August 31, 2009
Book Review: The Aquariums of Pyongyang: Ten years in the North Korean gulag, by Kang Chol-Hwan
I was drawn in by what I found most unexpected, and couldn't help being fascinated by the author's amazing struggle for survival. What struck me most was that this family weren't anti-communists, weren't revolutionaries who were bent on overthrowing the government. Instead, they were communists, originally North Korean, but drawn back from settling in Japan with the hope of an even better life in North Korea. They chose North Korea based on the images that Kim Il-Sung projected to the world of a thriving communist lifestyle. What they found there shocked them. It was nothing of the sort. A country of severe poverty and militarism, they were slowly and systematically stripped of their possessions. Then one day the police stormed their house, and placed all the family, except the author's mother, in the Yodok prison in the wilderness and mountains for a ten-year sentence, facing brutal treatment, inhumane living conditions, and severe malnutrition. His terrible ordeals were well written, but told in such a way that it made it not too burdensome or gruesome for the reader to bear. Thankfully. I breathed relief every time he triumphed over each adversity.

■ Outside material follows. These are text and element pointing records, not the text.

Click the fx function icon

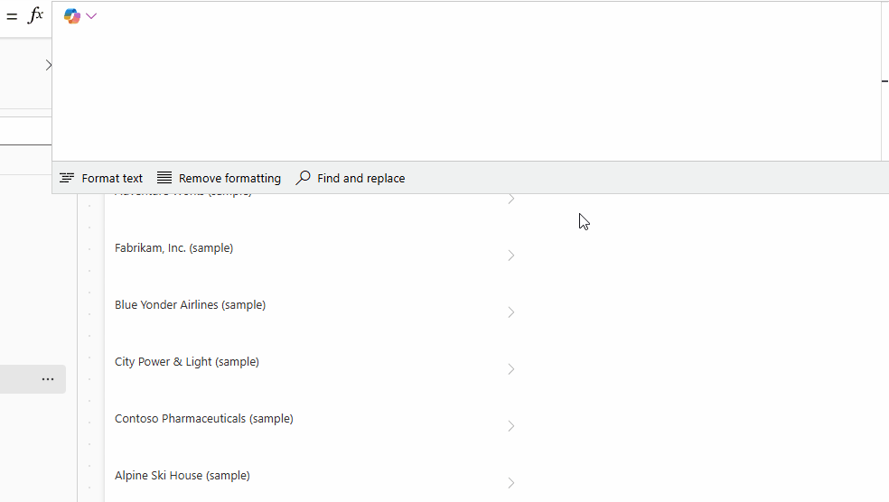tap(35, 15)
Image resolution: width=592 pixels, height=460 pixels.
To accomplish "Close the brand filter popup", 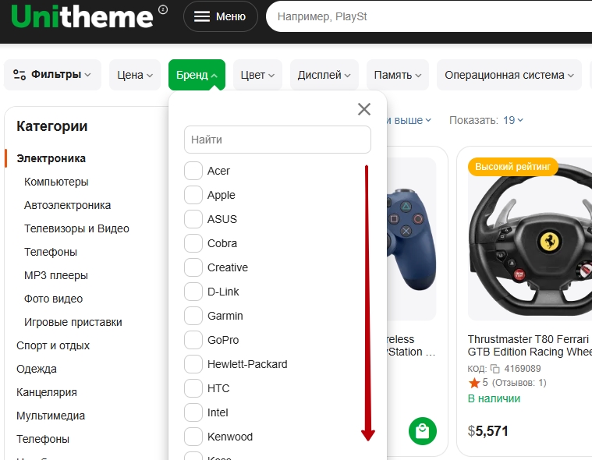I will point(363,109).
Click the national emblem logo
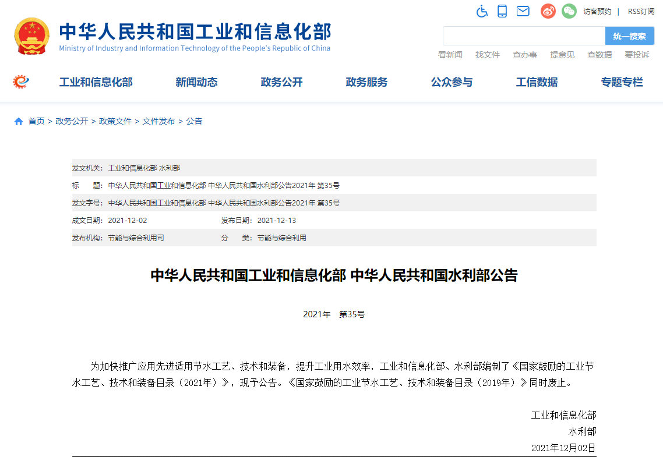Image resolution: width=663 pixels, height=457 pixels. tap(32, 36)
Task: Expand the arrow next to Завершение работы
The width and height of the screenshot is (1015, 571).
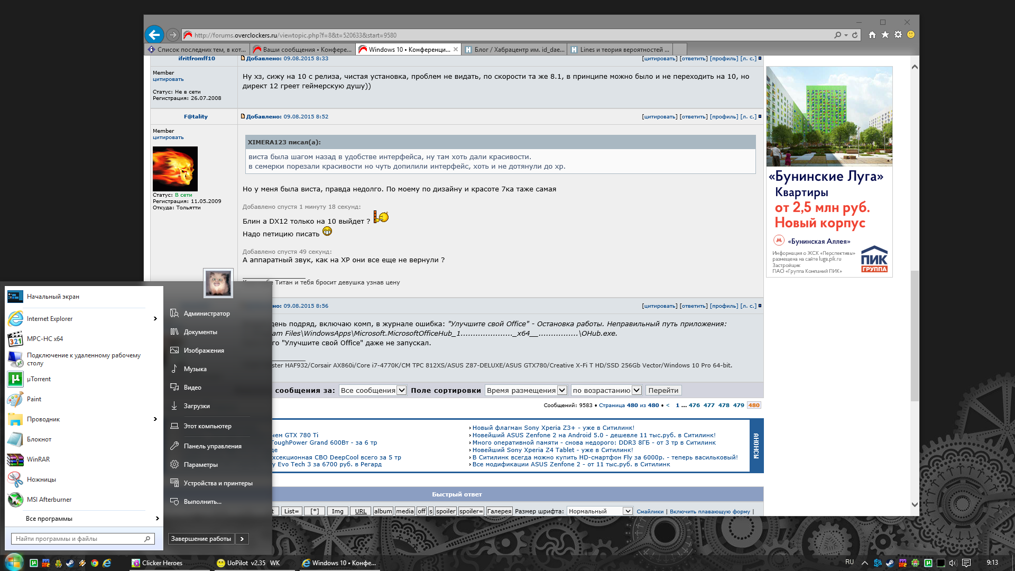Action: 242,539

I kept having to set my book down for a minute and grasp the fact that this wasn't a story from the 1940's, with lessons of history from the Holocaust yet unlearned, but that it was the 1980's and 90's. That it was real. I think of where I was during this same time. I had no idea. And that this very thing occurs today I can't fully comprehend. This book serves its purpose well in bringing attention to the oppression and isolation to North Koreans, and gives a voice to a nation of people whose voice has been taken away from them by a ruthless dictatorship.
this book is available from the Voice of the Martyrs catalog.
1 comments:
Sounds interesting. Horrible that it is a present day problem. Human nature will never change will it?!